[Word and element pointing entries]
+===+

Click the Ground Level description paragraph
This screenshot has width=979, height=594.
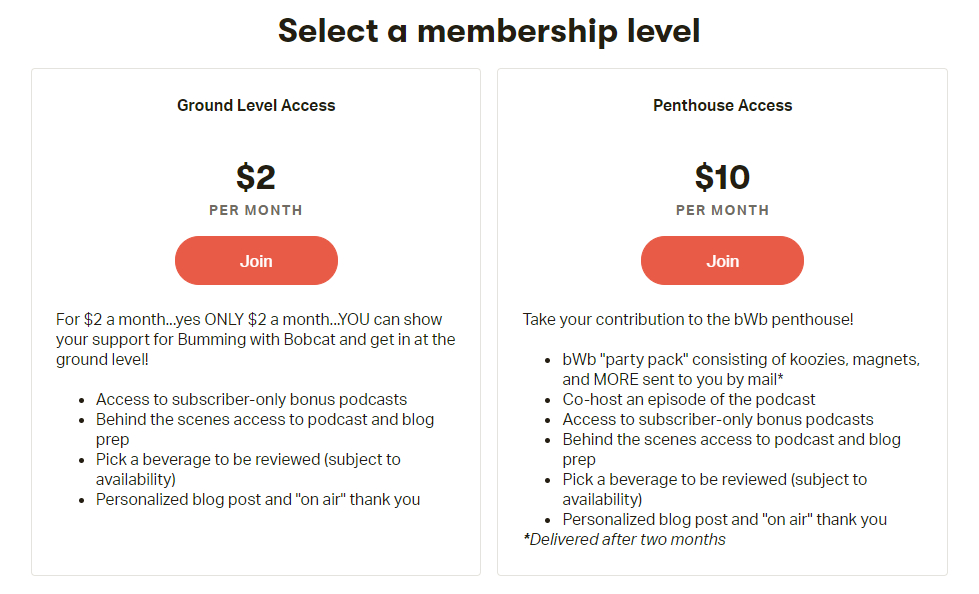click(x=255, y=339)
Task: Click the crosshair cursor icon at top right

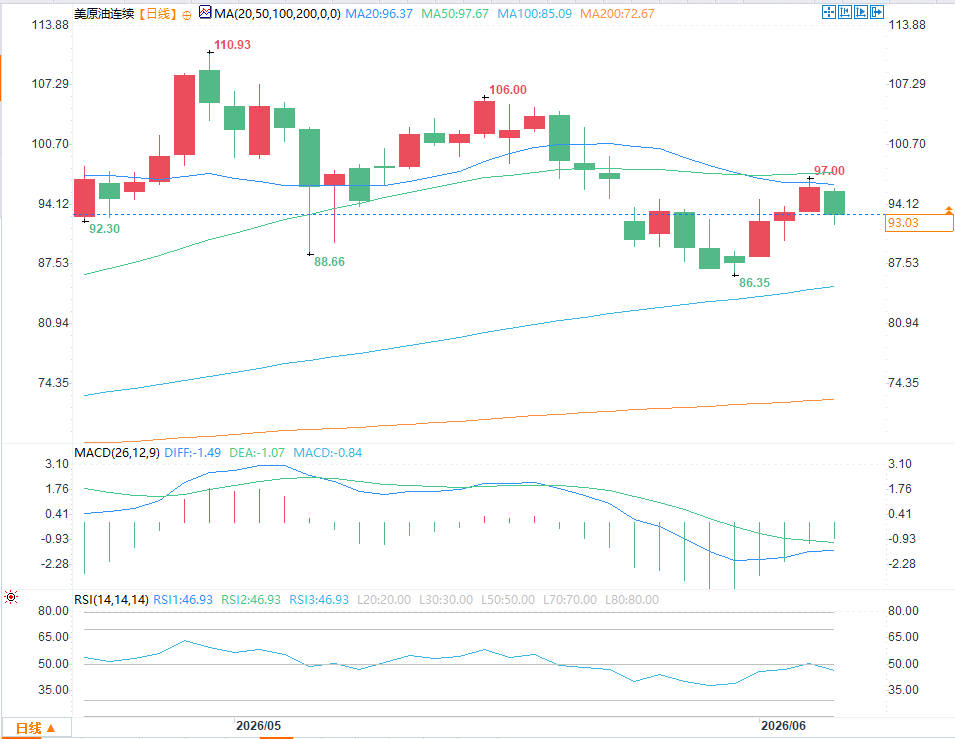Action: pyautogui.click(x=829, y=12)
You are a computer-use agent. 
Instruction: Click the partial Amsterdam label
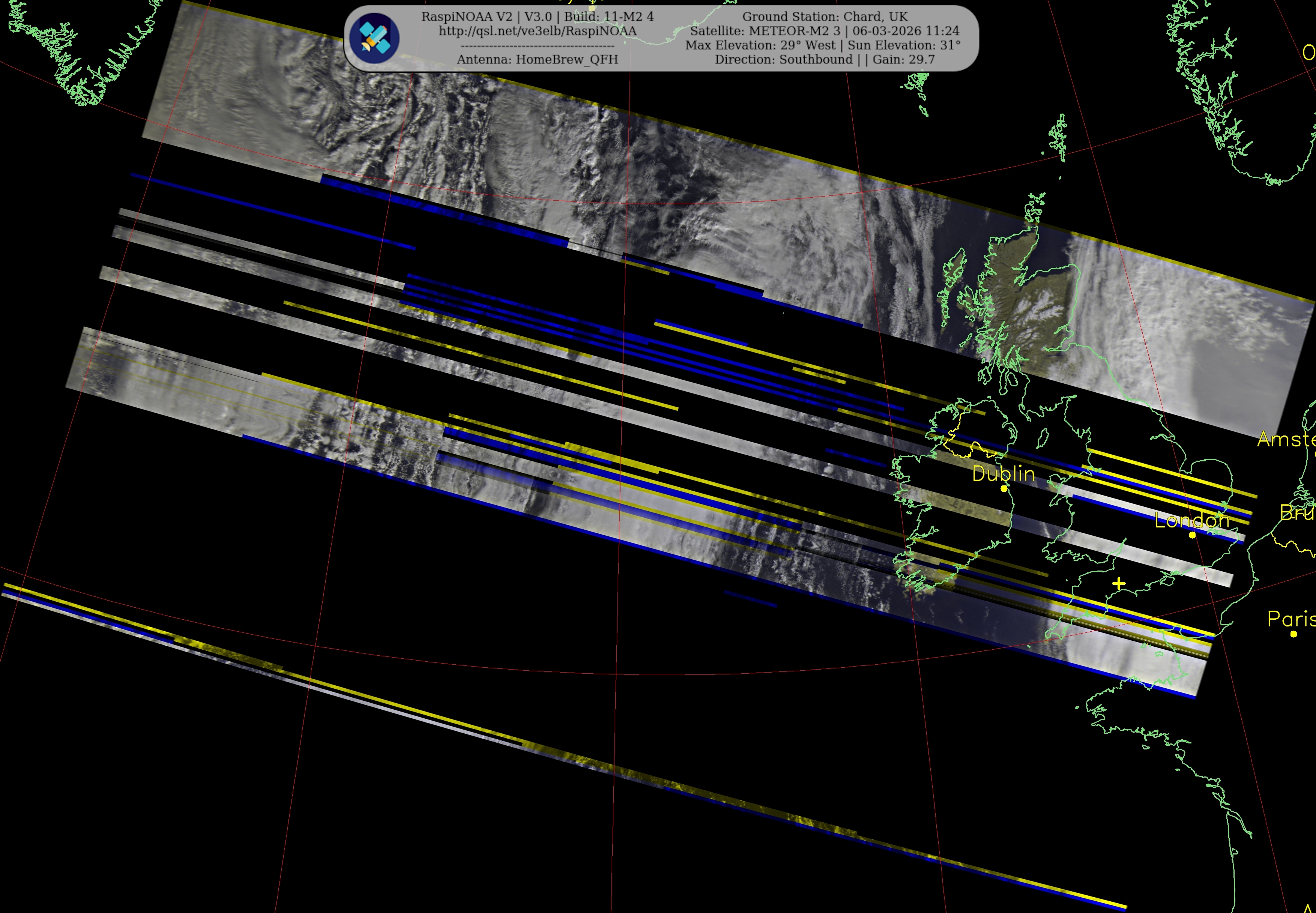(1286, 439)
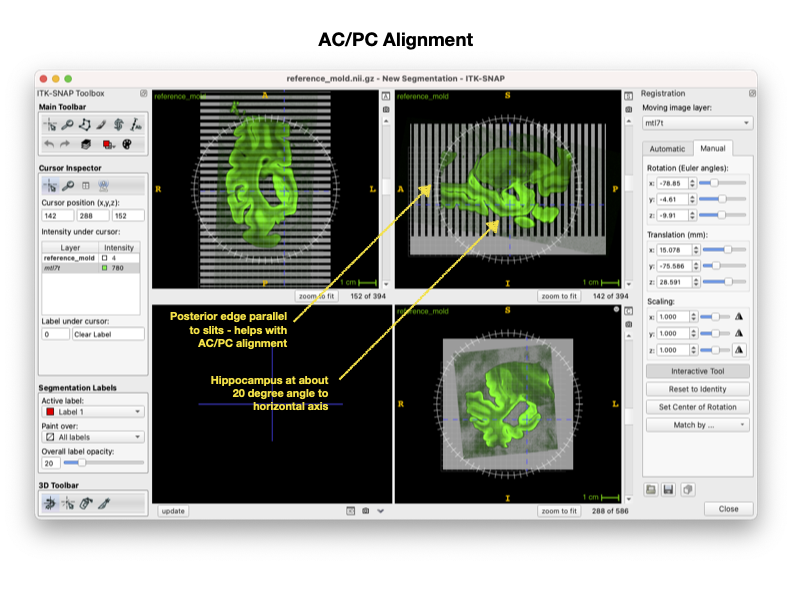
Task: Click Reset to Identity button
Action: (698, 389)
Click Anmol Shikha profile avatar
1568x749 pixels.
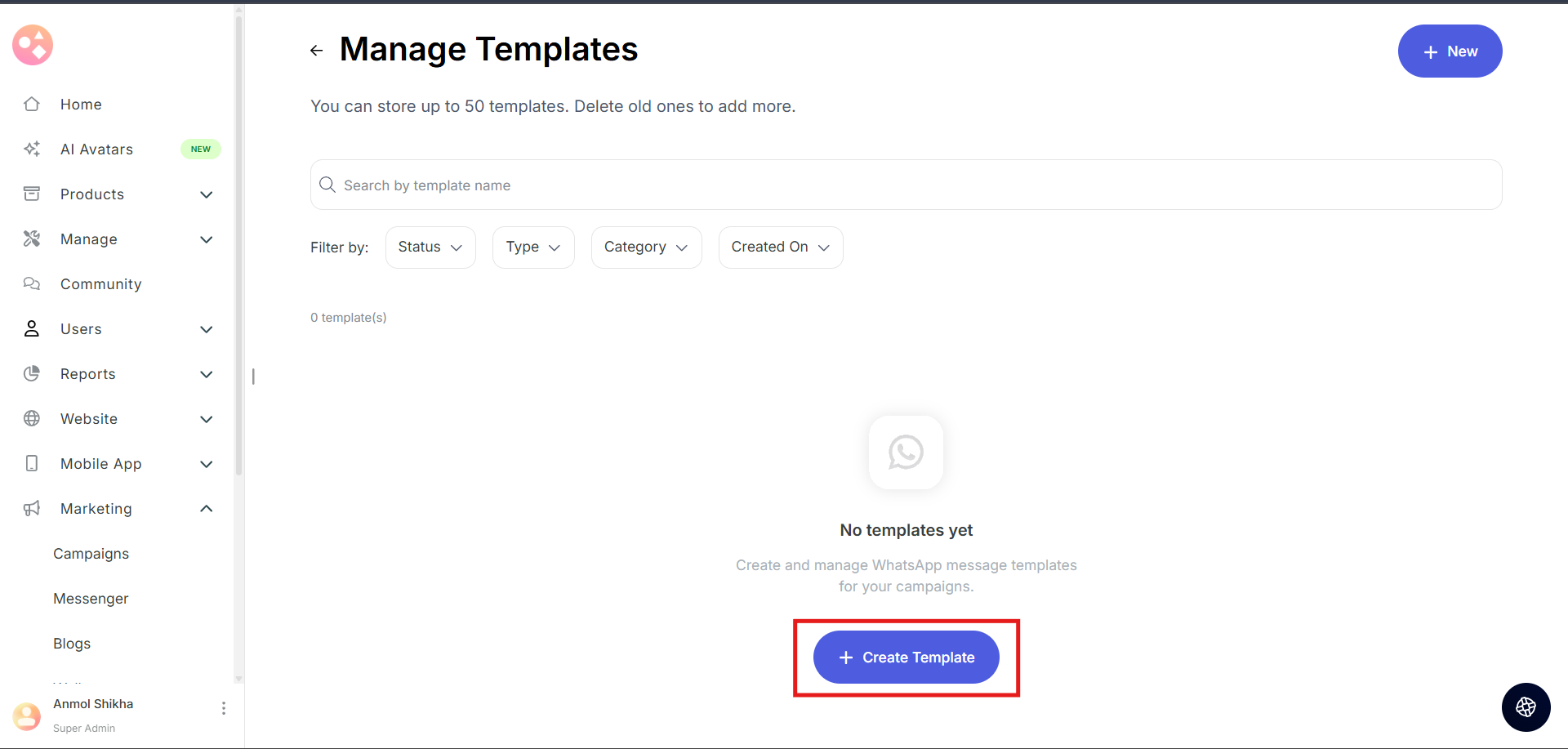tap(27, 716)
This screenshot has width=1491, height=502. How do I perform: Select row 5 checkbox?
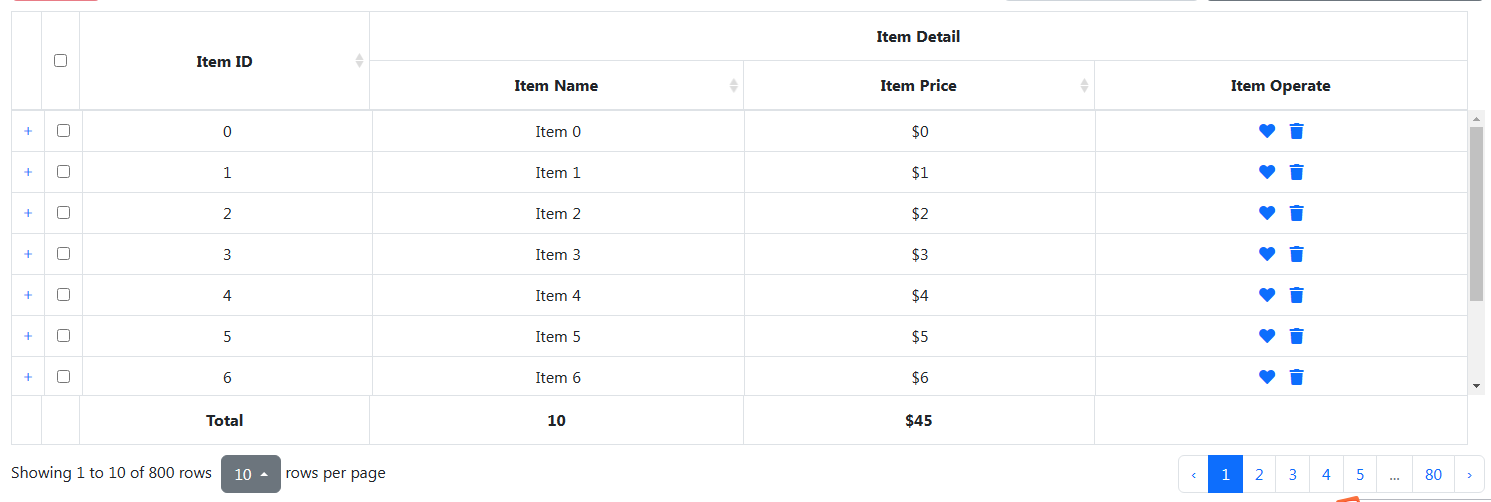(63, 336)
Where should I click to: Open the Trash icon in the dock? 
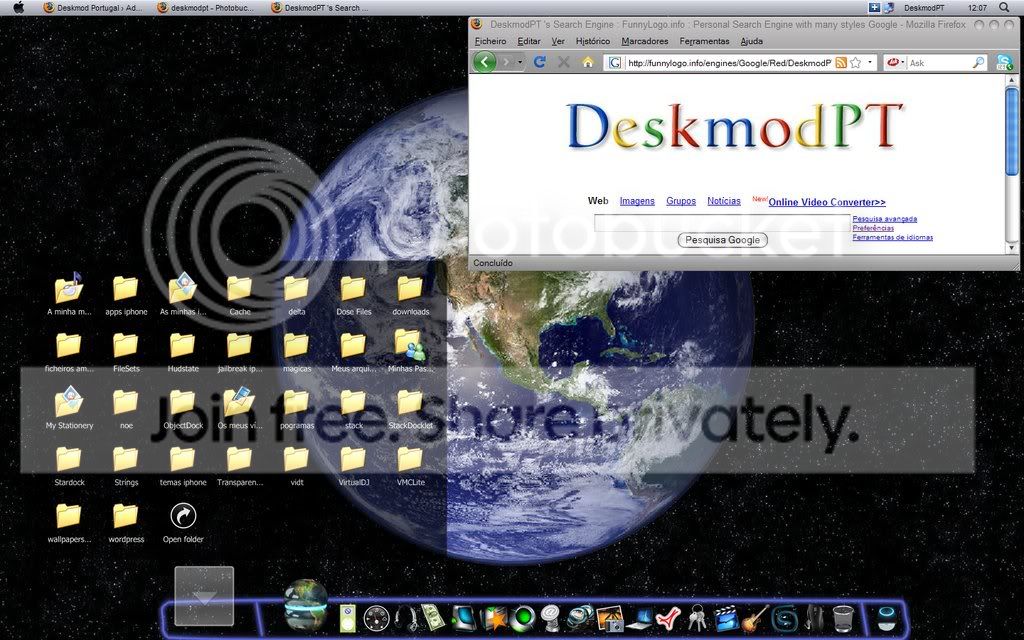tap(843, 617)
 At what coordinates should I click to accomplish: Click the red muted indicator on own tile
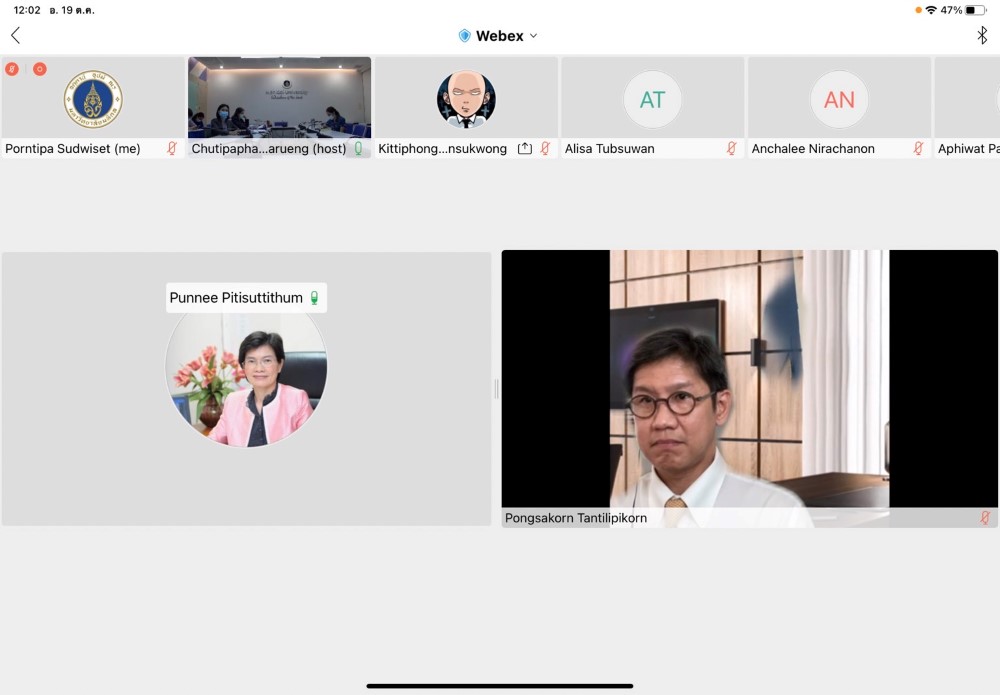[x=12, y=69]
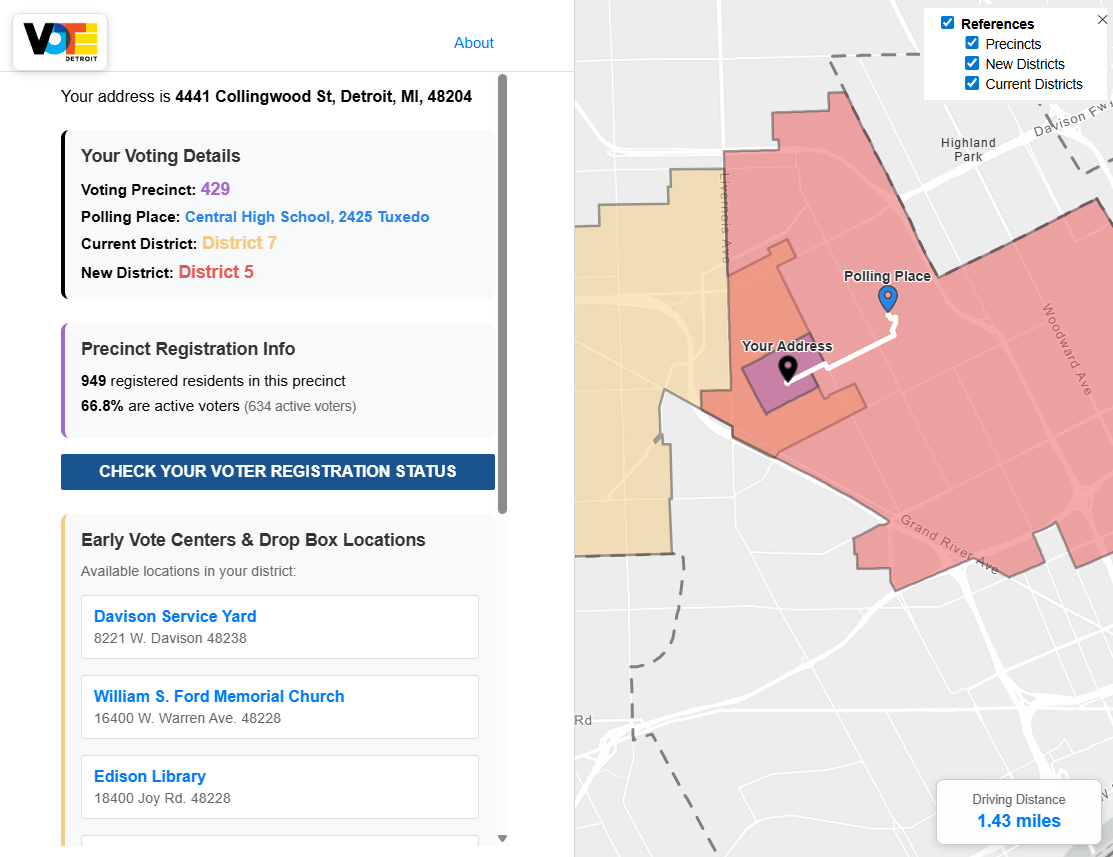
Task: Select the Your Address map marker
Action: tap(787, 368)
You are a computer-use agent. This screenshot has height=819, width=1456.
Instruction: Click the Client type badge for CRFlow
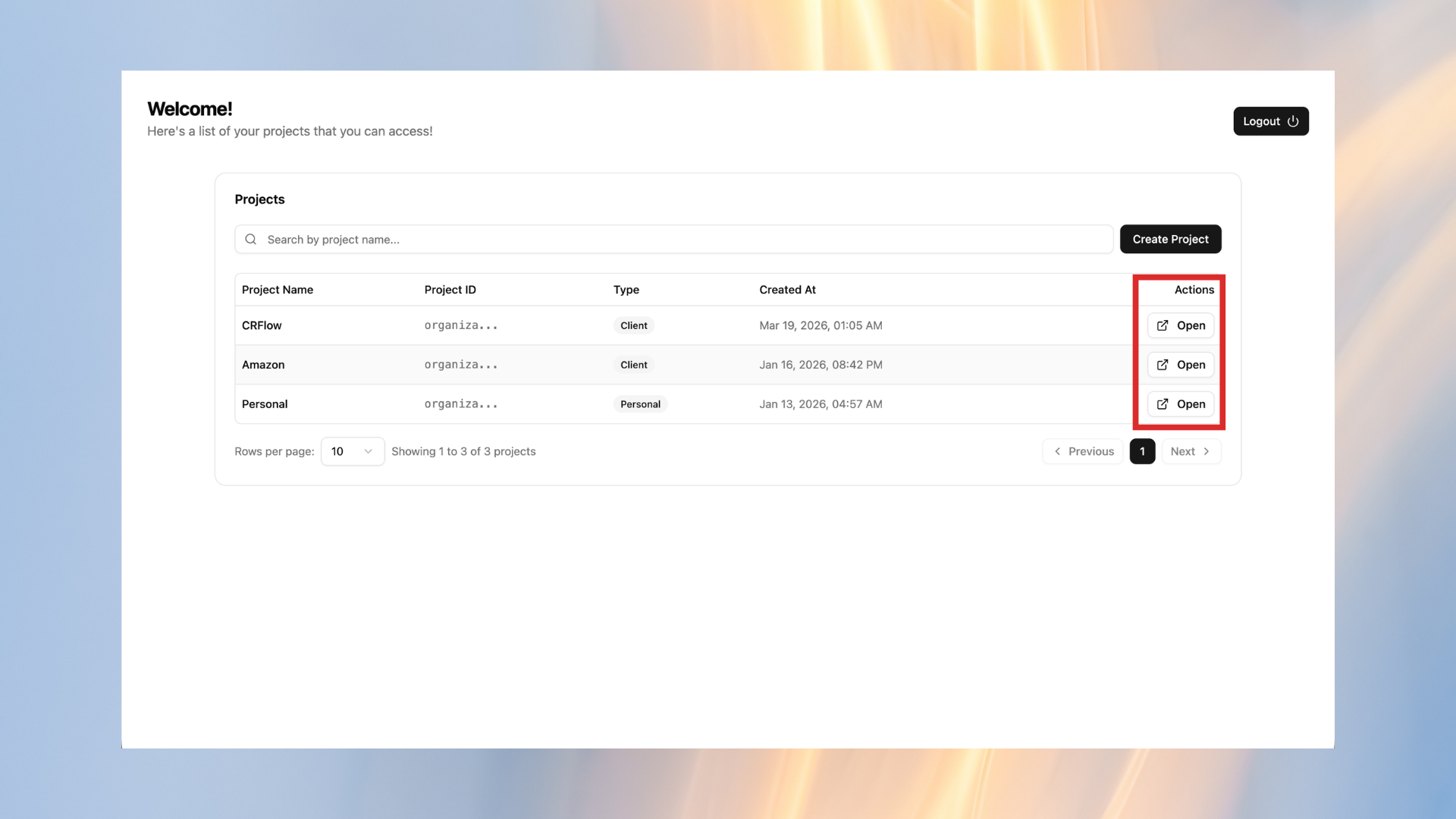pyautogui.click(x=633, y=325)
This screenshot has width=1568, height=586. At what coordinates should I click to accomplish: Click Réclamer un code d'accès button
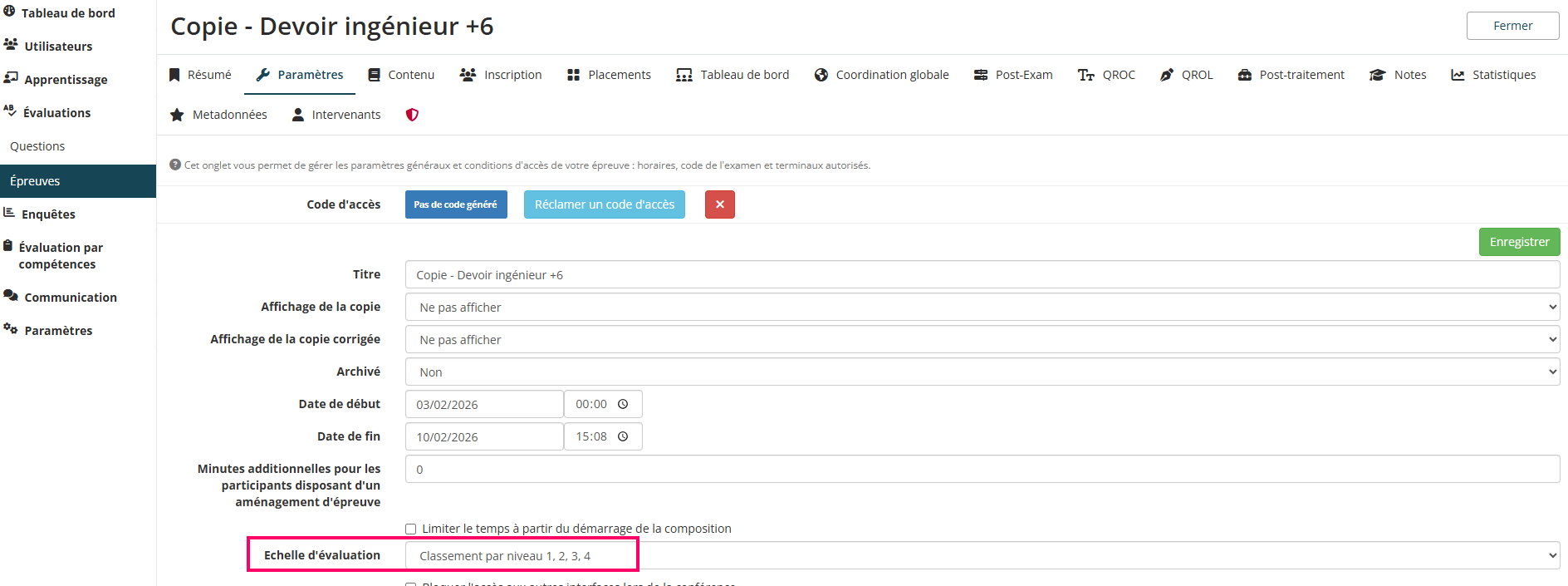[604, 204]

+===+

## REQUIREMENT
Tally the lines in the listing above that contain the string "width", with case counting. Give only the number.

## RESULT OF THE TASK
4